A Palmyre, une offensive russe d'un nouveau genre

Mardi, 10 mai 2016

Cette fois, c’est une offensive artis­tique que Moscou a lancée. Le théâtre Mariinsky a organisé un concert sur­prise jeudi dernier dans l’amphi­théâtre de la cité antique de Palmyre, dans le centre de la Syrie, reprise voici un peu plus d’un mois aux djiha­distes du groupe Etat Islamique (EI) grâce à l’appui aérien russe.

Palmyre
AFP

L’orchestre avait à sa tête Valery Guerguiev, proche associé du prési­dent russe, Vladimir Poutine. Le maître du Kremlin s’est adressé aux spectateurs par visioconférence, à partir de la station balnéaire russe de Sotchi, au bord de la mer Noire, où il séjournait jeudi. Il a parlé du terro­risme comme d’une contagion dont le monde doit se débarrasser. « L’événement d’aujourd’hui (le concert) a lieu malgré de grandes difficultés et des dangers pour chacun, car il se déroule dans un pays en guerre, non loin de secteurs où des hostilités font rage. Cela a demandé beaucoup de force et de courage à chacun d’entre vous. Merci beaucoup ! », a dit le numéro un russe. Valery Guerguiev a estimé, quant à lui, que ce concert ait été une manière de s’élever contre la barba­rie et la violence dont ont fait preuve les membres de l’EI, qui ont dynamité une partie des ruines de Palmyre et ont procédé à des exécutions dans l’amphithéâtre romain.

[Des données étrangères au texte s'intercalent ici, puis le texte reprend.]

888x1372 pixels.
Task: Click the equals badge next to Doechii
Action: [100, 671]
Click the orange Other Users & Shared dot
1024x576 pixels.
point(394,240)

Mais le concert a aussi été critiqué. Le ministre britannique des Affaires étrangères, Philip Hammond, l’a qua­lifié de « tentative de mauvais goût de détourner l’attention des souffrances continues de millions de Syriens ». Selon Londres, le régime syrien est respon­sable des frappes aériennes contre un camp de déplacés qui ont tué au moins 28 civils, selon une ONG, jeudi, près de la frontière turque. « Cela montre que le régime est capable de toutes les bassesses. Il est temps pour ceux qui ont de l’influence sur Assad de dire que cela suffit », a ajouté M. Hammond, en référence à la Russie.